**Short exercise**: Write each non-blank line of the items as one string in a JSON list.

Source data
•••

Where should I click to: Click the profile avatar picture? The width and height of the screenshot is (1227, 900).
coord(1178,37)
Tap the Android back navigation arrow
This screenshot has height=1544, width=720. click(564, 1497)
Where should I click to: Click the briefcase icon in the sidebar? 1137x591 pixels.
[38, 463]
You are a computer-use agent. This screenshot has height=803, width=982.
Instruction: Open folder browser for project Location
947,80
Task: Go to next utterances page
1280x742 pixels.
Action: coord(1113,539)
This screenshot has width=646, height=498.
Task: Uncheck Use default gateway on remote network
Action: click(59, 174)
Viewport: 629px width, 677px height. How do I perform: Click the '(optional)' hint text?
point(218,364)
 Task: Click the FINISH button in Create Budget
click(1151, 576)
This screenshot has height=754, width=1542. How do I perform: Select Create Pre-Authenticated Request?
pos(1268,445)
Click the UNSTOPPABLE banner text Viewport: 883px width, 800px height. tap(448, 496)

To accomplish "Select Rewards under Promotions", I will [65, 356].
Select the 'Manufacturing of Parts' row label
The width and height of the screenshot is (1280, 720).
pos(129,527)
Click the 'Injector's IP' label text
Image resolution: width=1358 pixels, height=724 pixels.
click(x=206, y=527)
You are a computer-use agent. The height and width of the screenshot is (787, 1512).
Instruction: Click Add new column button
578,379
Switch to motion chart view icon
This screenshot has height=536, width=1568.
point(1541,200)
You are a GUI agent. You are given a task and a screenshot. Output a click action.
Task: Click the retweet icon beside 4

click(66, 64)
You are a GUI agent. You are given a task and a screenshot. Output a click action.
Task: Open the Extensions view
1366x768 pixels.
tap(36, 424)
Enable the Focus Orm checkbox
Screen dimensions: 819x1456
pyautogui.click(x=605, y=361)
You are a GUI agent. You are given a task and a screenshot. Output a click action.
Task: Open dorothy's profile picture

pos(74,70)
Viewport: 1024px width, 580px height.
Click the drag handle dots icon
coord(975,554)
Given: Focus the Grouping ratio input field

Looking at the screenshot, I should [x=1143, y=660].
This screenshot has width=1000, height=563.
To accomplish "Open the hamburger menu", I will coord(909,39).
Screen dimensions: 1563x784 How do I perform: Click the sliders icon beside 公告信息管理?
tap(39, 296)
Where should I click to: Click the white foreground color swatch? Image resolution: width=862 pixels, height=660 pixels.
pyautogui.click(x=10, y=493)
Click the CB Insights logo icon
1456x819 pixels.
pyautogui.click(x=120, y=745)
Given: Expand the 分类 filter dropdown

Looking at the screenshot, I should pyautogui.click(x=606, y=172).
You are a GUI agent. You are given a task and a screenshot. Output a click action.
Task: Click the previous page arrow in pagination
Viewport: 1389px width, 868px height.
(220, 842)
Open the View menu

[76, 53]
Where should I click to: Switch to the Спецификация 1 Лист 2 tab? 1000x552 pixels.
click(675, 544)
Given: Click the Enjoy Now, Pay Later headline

•••

**In response**:
[
  "Where should I click to: Click the profile avatar picture? The width and height of the screenshot is (1227, 900).",
  "coord(1178,37)",
  "Tap the Android back navigation arrow",
  "This screenshot has height=1544, width=720. click(564, 1497)",
  "Where should I click to: Click the briefcase icon in the sidebar? 1137x591 pixels.",
  "[38, 463]",
  "You are a computer-use agent. This screenshot has height=803, width=982.",
  "Instruction: Open folder browser for project Location",
  "947,80",
  "Task: Go to next utterances page",
  "1280x742 pixels.",
  "Action: coord(1113,539)",
  "This screenshot has width=646, height=498.",
  "Task: Uncheck Use default gateway on remote network",
  "Action: click(59, 174)",
  "Viewport: 629px width, 677px height. How do I perform: Click the '(optional)' hint text?",
  "point(218,364)",
  " Task: Click the FINISH button in Create Budget",
  "click(1151, 576)",
  "This screenshot has height=754, width=1542. How do I perform: Select Create Pre-Authenticated Request?",
  "pos(1268,445)",
  "Click the UNSTOPPABLE banner text Viewport: 883px width, 800px height. tap(448, 496)",
  "To accomplish \"Select Rewards under Promotions\", I will [65, 356].",
  "Select the 'Manufacturing of Parts' row label",
  "The width and height of the screenshot is (1280, 720).",
  "pos(129,527)",
  "Click the 'Injector's IP' label text",
  "Image resolution: width=1358 pixels, height=724 pixels.",
  "click(x=206, y=527)",
  "You are a computer-use agent. The height and width of the screenshot is (787, 1512).",
  "Instruction: Click Add new column button",
  "578,379",
  "Switch to motion chart view icon",
  "This screenshot has height=536, width=1568.",
  "point(1541,200)",
  "You are a GUI agent. You are given a task and a screenshot. Output a click action.",
  "Task: Click the retweet icon beside 4",
  "click(66, 64)",
  "You are a GUI agent. You are given a task and a screenshot. Output a click action.",
  "Task: Open the Extensions view",
  "1366x768 pixels.",
  "tap(36, 424)",
  "Enable the Focus Orm checkbox",
  "Screen dimensions: 819x1456",
  "pyautogui.click(x=605, y=361)",
  "You are a GUI agent. You are given a task and a screenshot. Output a click action.",
  "Task: Open dorothy's profile picture",
  "pos(74,70)",
  "Viewport: 1024px width, 580px height.",
  "Click the drag handle dots icon",
  "coord(975,554)",
  "Given: Focus the Grouping ratio input field",
  "Looking at the screenshot, I should [x=1143, y=660].",
  "This screenshot has width=1000, height=563.",
  "To accomplish \"Open the hamburger menu\", I will coord(909,39).",
  "Screen dimensions: 1563x784 How do I perform: Click the sliders icon beside 公告信息管理?",
  "tap(39, 296)",
  "Where should I click to: Click the white foreground color swatch? Image resolution: width=862 pixels, height=660 pixels.",
  "pyautogui.click(x=10, y=493)",
  "Click the CB Insights logo icon",
  "1456x819 pixels.",
  "pyautogui.click(x=120, y=745)",
  "Given: Expand the 分类 filter dropdown",
  "Looking at the screenshot, I should pyautogui.click(x=606, y=172).",
  "You are a GUI agent. You are given a task and a screenshot. Output a click action.",
  "Task: Click the previous page arrow in pagination",
  "Viewport: 1389px width, 868px height.",
  "(220, 842)",
  "Open the View menu",
  "[76, 53]",
  "Where should I click to: Switch to the Спецификация 1 Лист 2 tab? 1000x552 pixels.",
  "click(675, 544)",
  "Given: Click the Enjoy Now, Pay Later headline"
]